The Mullins sheath should first be advanced over the Brockenbrough needle well into the ascending aorta. The Brockenbrough needle can then be replaced by a 260 cm 0.035’’ Amplatz Super Stiff® guidewire to be advanced well into the aorta. An 8 Fr Mullins sheath has an outer diameter of 2.67 mm. In principle, the defect created by this sheath is therefore well defined and fairly small. The size of the created defect, and the relation to surrounding structures including the aortic valve, can be further appreciated by contrast injections through the Mullins sheath and by TOE. In view of the findings we would attempt to close the defect with the off-label use of an Amplatzer® Patent Foramen Ovale (PFO) or Duct occluder or comparable devices, depending on the immediate availability in the cathlab. The size of the Mullins sheath can accommodate most of these particular devices.

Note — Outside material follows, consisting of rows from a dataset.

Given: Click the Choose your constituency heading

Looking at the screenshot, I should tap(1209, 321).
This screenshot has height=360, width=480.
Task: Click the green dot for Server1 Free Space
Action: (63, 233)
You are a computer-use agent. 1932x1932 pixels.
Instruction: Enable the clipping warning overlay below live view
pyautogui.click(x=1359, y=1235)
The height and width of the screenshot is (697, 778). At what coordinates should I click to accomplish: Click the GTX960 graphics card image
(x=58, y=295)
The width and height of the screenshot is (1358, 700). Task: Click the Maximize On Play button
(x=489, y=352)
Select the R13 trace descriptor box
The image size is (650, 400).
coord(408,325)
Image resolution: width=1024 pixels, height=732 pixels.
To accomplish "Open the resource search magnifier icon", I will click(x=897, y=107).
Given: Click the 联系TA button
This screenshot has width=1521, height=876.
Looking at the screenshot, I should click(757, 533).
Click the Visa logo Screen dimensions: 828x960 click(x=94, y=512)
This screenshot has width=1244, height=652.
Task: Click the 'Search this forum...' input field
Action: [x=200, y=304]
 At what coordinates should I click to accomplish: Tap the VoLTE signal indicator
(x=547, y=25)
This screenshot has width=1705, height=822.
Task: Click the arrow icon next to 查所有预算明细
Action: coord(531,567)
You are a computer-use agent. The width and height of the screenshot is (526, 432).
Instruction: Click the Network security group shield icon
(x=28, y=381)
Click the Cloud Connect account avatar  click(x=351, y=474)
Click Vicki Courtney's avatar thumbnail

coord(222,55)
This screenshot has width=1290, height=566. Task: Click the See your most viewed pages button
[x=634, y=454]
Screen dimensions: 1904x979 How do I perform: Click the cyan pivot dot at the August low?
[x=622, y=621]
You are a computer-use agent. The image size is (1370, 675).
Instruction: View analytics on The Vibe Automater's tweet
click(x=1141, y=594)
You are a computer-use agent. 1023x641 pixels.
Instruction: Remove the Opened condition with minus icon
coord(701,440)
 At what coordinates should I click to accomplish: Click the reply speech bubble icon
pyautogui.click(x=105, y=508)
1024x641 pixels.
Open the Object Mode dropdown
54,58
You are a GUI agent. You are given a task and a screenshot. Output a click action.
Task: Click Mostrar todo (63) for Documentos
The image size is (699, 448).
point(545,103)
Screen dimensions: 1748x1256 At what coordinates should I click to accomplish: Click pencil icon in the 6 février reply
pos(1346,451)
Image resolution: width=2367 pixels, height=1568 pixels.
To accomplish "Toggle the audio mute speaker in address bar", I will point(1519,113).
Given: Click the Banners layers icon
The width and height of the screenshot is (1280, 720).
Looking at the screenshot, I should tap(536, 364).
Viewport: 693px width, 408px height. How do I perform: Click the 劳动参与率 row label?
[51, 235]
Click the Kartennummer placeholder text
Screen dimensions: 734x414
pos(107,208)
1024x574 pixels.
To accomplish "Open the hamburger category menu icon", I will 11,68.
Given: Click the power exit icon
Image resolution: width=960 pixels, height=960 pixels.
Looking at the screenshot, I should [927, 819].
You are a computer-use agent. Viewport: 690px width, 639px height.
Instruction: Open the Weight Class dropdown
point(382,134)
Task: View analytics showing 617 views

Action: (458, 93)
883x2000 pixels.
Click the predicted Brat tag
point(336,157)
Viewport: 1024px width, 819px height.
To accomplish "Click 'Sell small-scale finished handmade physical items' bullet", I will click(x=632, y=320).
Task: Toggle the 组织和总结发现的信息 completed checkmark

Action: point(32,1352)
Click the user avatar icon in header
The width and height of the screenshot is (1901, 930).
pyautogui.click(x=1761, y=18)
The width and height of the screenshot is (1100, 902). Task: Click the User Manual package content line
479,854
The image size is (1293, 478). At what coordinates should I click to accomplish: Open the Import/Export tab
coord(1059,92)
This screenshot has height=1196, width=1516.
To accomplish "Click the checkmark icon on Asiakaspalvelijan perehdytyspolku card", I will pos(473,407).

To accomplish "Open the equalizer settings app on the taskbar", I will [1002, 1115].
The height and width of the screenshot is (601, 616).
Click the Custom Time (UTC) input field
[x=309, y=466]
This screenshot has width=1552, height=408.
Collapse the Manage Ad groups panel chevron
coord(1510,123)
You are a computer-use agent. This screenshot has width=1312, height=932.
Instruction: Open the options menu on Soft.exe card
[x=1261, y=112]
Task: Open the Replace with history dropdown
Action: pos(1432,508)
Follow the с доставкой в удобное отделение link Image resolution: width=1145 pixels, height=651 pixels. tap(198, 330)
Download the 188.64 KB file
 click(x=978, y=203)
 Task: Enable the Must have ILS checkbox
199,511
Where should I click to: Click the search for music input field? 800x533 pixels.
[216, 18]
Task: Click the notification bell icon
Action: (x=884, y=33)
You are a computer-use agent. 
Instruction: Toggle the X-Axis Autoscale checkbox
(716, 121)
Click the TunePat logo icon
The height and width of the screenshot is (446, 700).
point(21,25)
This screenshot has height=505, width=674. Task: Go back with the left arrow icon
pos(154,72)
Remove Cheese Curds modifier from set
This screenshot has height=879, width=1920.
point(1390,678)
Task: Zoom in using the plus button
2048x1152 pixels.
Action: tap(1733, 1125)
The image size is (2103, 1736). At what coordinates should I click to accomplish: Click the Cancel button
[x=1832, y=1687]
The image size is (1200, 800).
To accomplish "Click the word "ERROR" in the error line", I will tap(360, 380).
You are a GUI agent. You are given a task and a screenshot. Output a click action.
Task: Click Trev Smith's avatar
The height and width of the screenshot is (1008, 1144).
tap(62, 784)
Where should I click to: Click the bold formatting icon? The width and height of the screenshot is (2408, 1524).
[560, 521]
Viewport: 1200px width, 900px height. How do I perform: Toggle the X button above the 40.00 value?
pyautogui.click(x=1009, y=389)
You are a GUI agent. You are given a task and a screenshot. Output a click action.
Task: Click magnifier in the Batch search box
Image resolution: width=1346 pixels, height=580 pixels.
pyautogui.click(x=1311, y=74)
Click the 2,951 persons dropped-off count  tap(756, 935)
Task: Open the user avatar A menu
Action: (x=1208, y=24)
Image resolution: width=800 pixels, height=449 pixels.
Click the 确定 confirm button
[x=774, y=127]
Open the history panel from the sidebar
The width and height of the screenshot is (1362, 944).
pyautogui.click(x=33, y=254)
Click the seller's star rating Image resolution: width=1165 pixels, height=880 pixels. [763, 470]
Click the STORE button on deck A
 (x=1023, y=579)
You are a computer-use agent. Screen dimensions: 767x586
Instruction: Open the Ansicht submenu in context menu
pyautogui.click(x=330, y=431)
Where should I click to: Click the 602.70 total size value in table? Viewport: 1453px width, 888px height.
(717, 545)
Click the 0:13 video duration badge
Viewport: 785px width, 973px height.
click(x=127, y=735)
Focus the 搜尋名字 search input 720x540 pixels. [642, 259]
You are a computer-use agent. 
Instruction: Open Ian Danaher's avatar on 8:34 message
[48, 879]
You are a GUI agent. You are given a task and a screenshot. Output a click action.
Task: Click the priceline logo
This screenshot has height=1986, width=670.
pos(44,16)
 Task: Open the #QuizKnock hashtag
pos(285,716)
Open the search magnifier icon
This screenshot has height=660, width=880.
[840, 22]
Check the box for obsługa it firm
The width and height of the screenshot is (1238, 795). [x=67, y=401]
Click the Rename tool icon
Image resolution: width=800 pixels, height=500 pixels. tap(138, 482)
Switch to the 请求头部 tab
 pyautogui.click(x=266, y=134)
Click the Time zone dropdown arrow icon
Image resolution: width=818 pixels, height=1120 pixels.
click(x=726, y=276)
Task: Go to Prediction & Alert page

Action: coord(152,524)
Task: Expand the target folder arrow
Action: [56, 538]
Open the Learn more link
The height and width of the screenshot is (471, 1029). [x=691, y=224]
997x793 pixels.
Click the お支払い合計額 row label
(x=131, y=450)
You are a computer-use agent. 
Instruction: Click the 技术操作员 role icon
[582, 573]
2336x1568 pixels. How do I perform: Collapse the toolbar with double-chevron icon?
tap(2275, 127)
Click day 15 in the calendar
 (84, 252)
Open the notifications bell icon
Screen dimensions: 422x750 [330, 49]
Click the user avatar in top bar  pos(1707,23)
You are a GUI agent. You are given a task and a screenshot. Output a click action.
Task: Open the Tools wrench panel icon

If successful, this poses an elegant catheter based solution of a potentially fatal complication of transseptal puncture into the aorta. It might be wise to stop there and extensively evaluate why the complication occurred, before embarking on further catheter based closure attempts of this initial paravalvular defect. A direct transapical approach could hereby present an interesting and more controlled alternative solution3.

How did I treat?

Actual treatment and management of the case

Due to the three previous cardiac surgeries, the consensus was that the risk of cardiac tamponade or exsanguination from removal of the Mullins sheath was remote. Therefore, after careful consideration, a joint decision was made to leave the Mullins sheath in situ and proceed with the transcatheter PVL closure, with cardiac surgical back-up in the catheterisation laboratory.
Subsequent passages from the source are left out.